Catherine G. Coughlin, MD; Allison Bovell-Ammon, MDiv; Megan Sandel, MD, MPH | November 22nd, 2021

Although taxes may seem outside the scope of medical practice, poverty may be the most important factor affecting the health of patients. Physicians have the unique perspective to demonstrate how economic opportunity enables children to reach their full potential. Of importance, approximately 4 million eligible children will not receive this credit for tax year 2021 unless their parents file taxes or sign up for the credit as nonfilers. Physicians should make it a regular part of clinical care to ask families whether they have received Child Tax Credit payments or have encountered barriers to accessing them. National resources, such as the Medical Tax Collaborative, Volunteer Income Tax Assistance Sites, and getctc.org, can help facilitate access to these credits for patients.

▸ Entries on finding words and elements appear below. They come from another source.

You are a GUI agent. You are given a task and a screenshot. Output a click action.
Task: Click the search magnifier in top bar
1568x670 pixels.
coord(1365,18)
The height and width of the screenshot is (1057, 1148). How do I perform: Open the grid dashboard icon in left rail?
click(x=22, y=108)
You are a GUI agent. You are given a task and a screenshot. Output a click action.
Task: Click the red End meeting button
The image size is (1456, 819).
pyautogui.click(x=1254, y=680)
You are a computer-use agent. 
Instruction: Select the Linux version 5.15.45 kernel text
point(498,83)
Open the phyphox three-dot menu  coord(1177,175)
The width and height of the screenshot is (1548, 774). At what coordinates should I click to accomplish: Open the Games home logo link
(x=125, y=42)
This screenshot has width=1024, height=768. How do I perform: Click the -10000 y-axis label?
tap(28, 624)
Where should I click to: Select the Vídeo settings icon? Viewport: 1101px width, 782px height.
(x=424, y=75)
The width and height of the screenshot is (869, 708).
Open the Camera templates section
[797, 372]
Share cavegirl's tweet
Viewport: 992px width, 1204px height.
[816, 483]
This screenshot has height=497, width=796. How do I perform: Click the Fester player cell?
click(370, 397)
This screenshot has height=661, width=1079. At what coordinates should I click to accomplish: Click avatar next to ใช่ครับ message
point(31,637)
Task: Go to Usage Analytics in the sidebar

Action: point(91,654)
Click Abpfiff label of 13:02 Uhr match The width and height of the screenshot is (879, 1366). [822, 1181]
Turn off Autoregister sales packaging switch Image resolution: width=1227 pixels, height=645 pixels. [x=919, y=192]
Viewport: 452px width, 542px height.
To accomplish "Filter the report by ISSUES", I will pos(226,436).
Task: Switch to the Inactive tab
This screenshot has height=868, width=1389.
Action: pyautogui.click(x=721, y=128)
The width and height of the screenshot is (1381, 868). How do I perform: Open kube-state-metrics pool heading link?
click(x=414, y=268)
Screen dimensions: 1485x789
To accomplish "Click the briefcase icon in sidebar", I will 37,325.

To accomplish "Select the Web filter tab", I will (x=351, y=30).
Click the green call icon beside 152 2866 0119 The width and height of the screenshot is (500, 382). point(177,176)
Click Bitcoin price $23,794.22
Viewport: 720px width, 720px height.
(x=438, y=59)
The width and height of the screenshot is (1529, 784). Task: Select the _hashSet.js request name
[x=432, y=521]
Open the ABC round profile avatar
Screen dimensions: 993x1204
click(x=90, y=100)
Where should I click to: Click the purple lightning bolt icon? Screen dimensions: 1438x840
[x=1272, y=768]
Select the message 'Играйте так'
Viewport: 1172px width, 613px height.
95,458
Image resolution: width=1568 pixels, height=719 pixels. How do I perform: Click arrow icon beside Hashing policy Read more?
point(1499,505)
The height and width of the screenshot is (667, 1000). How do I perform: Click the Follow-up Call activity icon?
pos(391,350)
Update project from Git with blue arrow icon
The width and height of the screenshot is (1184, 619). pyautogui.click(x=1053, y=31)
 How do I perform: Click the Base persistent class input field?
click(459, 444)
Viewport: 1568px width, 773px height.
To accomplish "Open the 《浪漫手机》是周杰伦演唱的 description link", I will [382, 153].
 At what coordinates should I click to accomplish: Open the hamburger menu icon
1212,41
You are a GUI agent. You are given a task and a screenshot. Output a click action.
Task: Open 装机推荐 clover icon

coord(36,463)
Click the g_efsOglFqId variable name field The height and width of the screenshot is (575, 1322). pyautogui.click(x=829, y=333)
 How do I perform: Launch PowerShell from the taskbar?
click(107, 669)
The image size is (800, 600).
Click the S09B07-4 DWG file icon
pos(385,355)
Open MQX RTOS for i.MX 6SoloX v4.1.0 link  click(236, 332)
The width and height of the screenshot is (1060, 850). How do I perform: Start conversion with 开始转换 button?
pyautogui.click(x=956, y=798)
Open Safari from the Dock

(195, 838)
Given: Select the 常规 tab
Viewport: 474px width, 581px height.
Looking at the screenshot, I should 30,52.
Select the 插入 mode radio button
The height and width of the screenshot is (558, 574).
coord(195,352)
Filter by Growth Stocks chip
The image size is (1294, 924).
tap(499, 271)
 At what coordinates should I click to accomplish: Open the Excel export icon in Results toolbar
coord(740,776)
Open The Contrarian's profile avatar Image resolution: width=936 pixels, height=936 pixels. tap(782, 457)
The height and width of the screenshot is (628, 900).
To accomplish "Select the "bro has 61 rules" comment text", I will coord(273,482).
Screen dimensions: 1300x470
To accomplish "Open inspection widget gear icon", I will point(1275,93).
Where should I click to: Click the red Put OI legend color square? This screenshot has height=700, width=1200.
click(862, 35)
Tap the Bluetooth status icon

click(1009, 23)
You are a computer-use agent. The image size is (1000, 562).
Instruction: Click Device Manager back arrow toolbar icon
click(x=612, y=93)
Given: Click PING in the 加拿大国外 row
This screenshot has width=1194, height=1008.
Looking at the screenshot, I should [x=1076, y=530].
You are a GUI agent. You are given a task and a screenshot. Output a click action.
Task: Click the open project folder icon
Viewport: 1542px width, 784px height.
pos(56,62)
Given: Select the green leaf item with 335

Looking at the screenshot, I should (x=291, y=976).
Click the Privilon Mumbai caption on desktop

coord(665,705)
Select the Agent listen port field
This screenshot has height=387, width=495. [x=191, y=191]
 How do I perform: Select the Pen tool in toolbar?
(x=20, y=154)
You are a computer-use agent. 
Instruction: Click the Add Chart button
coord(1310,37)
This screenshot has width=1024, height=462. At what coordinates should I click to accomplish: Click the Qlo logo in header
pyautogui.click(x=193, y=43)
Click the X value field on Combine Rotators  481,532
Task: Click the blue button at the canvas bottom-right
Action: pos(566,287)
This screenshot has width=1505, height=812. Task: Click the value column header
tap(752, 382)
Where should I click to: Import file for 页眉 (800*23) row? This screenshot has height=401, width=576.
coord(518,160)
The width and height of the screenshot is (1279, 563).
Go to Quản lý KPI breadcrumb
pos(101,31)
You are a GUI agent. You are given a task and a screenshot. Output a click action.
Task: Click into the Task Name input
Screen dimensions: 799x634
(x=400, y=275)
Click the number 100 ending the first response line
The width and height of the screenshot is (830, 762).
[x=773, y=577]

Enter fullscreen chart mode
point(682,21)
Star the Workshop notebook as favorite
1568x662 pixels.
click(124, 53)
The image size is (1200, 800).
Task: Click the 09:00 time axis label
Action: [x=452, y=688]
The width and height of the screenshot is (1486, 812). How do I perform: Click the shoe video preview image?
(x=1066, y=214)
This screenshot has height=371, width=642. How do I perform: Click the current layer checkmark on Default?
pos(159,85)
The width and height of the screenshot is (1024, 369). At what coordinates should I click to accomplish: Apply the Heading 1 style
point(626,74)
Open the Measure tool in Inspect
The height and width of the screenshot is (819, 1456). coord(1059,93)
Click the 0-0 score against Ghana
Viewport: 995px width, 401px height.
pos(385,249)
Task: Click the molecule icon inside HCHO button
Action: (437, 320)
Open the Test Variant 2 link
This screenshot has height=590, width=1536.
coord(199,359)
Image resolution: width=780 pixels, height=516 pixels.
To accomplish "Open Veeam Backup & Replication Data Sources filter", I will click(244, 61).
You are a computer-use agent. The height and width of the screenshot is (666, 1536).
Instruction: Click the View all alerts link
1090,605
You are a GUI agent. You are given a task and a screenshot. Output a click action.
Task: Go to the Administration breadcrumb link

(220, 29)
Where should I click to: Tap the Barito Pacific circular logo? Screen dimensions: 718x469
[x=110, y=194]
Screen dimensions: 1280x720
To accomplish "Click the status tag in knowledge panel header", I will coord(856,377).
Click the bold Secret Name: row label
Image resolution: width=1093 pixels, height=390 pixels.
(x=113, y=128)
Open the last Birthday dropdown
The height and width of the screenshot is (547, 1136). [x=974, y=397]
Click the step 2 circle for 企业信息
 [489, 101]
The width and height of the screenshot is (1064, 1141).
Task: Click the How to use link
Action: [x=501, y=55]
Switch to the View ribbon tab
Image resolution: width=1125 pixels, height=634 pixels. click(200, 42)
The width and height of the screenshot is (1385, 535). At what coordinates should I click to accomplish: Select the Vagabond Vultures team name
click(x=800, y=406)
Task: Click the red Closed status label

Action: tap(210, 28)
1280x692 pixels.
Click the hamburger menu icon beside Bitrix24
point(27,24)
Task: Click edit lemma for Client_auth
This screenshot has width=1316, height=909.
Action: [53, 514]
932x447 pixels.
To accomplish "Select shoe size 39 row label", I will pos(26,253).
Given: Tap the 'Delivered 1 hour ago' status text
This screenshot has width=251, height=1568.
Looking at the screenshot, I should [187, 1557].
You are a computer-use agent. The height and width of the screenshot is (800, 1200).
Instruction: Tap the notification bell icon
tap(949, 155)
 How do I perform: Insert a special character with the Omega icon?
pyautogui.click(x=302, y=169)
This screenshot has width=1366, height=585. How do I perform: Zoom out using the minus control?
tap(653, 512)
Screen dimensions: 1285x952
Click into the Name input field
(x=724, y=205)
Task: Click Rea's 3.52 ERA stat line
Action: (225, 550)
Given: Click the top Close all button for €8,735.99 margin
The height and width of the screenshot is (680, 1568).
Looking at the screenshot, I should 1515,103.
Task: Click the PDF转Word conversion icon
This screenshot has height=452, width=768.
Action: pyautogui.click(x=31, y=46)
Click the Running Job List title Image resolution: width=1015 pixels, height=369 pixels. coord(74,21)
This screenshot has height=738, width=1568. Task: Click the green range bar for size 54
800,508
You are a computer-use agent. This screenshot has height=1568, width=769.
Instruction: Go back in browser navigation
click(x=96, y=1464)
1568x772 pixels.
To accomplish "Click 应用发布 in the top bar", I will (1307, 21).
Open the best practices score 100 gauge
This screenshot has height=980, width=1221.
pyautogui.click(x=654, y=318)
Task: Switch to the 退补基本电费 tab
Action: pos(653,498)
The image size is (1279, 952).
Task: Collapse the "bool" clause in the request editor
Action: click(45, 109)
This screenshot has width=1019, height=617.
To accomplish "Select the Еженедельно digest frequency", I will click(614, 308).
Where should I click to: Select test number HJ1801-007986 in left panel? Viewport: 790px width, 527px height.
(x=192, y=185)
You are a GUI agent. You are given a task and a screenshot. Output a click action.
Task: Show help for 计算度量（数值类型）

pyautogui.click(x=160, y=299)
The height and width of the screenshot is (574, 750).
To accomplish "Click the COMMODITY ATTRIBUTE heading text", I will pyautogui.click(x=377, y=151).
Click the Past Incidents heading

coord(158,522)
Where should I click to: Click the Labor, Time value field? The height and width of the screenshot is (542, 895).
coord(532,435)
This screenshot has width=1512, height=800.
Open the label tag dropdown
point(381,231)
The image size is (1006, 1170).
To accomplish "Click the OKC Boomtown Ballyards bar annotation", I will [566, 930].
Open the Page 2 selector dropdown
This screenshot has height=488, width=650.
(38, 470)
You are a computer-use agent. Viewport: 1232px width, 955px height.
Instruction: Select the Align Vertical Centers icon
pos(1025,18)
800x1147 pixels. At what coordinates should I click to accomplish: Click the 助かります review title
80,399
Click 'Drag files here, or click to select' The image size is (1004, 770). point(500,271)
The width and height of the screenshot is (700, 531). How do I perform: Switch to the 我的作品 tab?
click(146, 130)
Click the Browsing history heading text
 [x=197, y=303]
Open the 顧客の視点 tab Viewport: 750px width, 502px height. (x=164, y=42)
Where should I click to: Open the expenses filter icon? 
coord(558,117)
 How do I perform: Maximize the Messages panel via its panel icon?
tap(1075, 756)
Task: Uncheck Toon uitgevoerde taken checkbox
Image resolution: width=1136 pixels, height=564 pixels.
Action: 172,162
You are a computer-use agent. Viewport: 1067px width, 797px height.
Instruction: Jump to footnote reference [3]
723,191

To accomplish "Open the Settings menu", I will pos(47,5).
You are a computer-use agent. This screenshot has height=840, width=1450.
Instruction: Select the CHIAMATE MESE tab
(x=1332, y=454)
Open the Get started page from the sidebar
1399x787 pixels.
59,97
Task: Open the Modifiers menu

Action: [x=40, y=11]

There is one more call to action. These expanded Child Tax Credit payments are only slated to continue through 2021. Physicians must advocate for a permanently expanded and inclusive Child Tax Credit to be implemented as part of the national strategy for child health. This re- cent change in legislation is a once-in-a-generation opportunity to advocate for an expanded Child Tax Credit that applies to families, particularly families with immigrant children and those with very low income, who would otherwise earn too little to qualify but could benefit substantially from these monthly payments. These Child Tax Credit payments are essential to addressing inequities in child health and to decrease the number of families experiencing poverty. We call on all pediatricians to implore legislators to make these changes to the Child Tax Credit a permanent part of the strategy to care for US children because it has been proven that the changes are associated with not only healthier children but also healthier parents and families.